Al ristorante Olimpia del Grande Albergo Alfeo si è tenuto l’incontro per gli auguri di Natale della delegazione di Siracusa dell’Accademia Italiana della Cucina.

Un festoso benvenuto all’aperitivo in lobby con gli sfizi dello chef Antonio Vitale ha avviato la convivialità (eccellenze gastronomiche del territorio: mandorla di Avola tostata, bonconcini di frutta e salumi dei Nébrodi, fritturine dell’orto, bruschettine al pomodoro datterino, fritto dello Jonio in barchetta, siciliane tuma e acciuga, tartellette arcobaleno: zucca gialla, nero di seppia) con calici di prosecco Bellius Doc (Casarsa della Delizia-Pn) e analcolici al succo di melagrana e al sedano e limone di Siracusa.

Il delegato di Siracusa Angelo Tamburini ha rivolto un caloroso saluto ai graditi ospiti intervenuti per poi introdurre la simpòsiarca dell’incontro, l’accademica Salvina Schiavone che ha dissertato su Cibo delle Festività e Salute: un connubio possibile ?; la relatrice ha brevemente ricordato “l’importanza di questo periodo connotato a Siracusa da numerose festività di grande rilevanza anche sotto l’aspetto gastronomico e fra queste: Santa Lucia e le pietanze tipiche a lei dedicate (Cuccia, arancini di riso, occhi di Santa Lucia, ecc); Natale che riserva alla vigilia il menu di pesce; per ogni territorio del siracusano ognuno ha una sua pietanza tipica e che non deve mancare  (le impanate o scacce sono rappresentate con verdure ma anche con il baccalà ed altri saporiti condimenti). I dolci con cannella e zucchero, ed ancora cioccolata, vaniglia e ricotta, il torrone e la giuggiulena (dolce di semi di sesamo, miele e scorzette d’arancia), i mostaccioli o mustazzola, e poi ancora i dolcetti con fichi e poi i pani votivi e le usanze domestiche, sono spontaneamente riaffiorati nella mente e nello sguardo dei presenti ricordi del passato quando le feste si pensavano e vivevano nella grande convivialità familiare Ma tutto ciò indubbiamente mette a rischio la linea ed anche la salute se non viene dimensionato nelle quantità e bilanciato nei pasti successivi, come ben esplicitato nei consigli della pubblicazione realizzata dalla Direzione generale della comunicazione e delle relazioni istituzionali del Ministero, in collaborazione col Dipartimento della sanità pubblica e dell’innovazione. Festeggiare si deve ma restare in salute è possibile con alcuni saggi accorgimenti: bisogna incrementare il movimento ed equilibrare dopo bevendo molta acqua ed aggiungere ai pasti verdure in foglia che favoriscono la depurazione dell’organismo: bilanciare e mediare, quindi, per restare in buona salute”.

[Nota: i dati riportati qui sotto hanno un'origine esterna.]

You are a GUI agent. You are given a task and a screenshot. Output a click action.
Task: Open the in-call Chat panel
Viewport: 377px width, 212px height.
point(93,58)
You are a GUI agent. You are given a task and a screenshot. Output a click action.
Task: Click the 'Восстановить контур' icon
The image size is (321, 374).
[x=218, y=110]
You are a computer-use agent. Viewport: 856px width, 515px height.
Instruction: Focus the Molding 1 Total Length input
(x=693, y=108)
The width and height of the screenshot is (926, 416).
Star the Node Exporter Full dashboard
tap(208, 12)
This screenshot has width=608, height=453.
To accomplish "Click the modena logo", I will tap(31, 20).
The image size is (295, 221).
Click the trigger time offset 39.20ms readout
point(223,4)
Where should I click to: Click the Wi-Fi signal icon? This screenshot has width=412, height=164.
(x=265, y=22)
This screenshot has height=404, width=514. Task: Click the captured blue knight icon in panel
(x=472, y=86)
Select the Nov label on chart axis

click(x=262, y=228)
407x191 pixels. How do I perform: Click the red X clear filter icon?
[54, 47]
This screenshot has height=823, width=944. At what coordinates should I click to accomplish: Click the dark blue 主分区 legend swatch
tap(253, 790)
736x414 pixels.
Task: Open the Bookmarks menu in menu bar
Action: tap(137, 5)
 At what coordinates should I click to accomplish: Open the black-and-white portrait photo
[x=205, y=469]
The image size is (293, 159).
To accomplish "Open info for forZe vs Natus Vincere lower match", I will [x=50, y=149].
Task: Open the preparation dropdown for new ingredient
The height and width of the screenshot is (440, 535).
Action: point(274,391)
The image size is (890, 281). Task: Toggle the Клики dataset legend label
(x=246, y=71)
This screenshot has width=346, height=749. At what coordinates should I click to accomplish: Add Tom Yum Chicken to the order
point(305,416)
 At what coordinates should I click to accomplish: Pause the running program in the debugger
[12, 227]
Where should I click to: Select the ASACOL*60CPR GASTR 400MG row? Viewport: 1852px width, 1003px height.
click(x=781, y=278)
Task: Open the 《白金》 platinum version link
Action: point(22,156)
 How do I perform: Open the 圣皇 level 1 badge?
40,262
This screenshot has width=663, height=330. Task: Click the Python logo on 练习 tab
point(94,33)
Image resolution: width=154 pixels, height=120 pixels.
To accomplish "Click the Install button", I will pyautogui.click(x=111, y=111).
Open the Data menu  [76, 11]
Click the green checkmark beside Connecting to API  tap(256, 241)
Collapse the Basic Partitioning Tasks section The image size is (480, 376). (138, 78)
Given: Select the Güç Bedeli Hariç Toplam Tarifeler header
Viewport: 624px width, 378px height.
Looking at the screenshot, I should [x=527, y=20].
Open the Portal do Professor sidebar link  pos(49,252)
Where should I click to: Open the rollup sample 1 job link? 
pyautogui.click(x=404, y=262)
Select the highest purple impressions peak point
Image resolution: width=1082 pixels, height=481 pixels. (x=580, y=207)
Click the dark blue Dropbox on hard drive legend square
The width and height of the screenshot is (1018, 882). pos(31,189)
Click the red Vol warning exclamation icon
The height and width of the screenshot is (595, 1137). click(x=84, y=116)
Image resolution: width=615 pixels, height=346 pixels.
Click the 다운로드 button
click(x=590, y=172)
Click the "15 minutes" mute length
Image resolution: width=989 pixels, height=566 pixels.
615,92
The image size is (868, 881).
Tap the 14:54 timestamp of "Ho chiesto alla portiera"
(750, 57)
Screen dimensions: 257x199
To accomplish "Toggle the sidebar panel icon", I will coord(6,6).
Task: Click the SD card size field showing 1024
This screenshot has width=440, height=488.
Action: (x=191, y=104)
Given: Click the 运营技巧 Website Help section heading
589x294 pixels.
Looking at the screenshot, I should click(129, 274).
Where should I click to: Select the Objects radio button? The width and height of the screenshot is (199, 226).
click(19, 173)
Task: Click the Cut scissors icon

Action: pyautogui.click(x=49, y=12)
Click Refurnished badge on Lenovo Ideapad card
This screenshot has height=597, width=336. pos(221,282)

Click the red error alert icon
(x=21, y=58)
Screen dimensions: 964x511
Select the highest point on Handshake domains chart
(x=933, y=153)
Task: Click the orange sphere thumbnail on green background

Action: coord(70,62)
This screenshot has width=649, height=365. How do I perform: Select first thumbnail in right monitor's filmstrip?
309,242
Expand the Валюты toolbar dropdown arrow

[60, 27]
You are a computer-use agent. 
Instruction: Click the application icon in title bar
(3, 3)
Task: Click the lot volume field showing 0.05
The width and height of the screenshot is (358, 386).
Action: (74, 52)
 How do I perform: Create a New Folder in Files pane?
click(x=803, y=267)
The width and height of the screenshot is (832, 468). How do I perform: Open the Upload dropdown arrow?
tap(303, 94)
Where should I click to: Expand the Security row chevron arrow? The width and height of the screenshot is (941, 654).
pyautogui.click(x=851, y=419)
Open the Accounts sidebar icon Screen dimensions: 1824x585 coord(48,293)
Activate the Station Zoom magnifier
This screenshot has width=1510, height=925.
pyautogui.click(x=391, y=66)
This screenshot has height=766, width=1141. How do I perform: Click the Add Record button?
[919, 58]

Ha fatto seguito il pranzo preparato dalla brigata di cucina di chef Vitale e servito in tavola dallo staff di sala diretto da Orazio La Cognata: risotto con carciofi e zafferano; trofie con ragù di cernia e pistacchi di Bronte; gran pescato del giorno al sale con salsa di timo e arancia; torretta di patata di Siracusa agli aromi degli Ibléi; sorbetto di mandarino; cassata siracusana; tocchetti di “giuggiulena” proposti in tavola, in abbinamento i vini: Fania e Fanus Igt Sicilia e al dolce Don Nuzzo moscato di Siracusa Doc (Antiche Cantine Gulino – Siracusa).

A conclusione è intervenuto il vice presidente internazionale dell’Accademia Italiana della Cucina barone Mario Ursino il quale ha riferito su alcune notizie fra cui la settimana della Cucina Italiana nel mondo (21-27 novembre 2016) avviata con un protocollo  firmato dal presidente dell’Accademia Paolo Petroni al ministero degli Esteri con, l’allra ministro, Paolo Gentiloni; Ursino ha, quindi, formulato l’augurio a tutti i presenti per le ormai prossime festività natalizie. Infine il delegato Tamburini ha consegnato il gagliardetto e la vetrofania ad Antonio Vitale, Orazio La Cognata e al direttore del Grande Albergo Alfeo Sebastiano Fichera.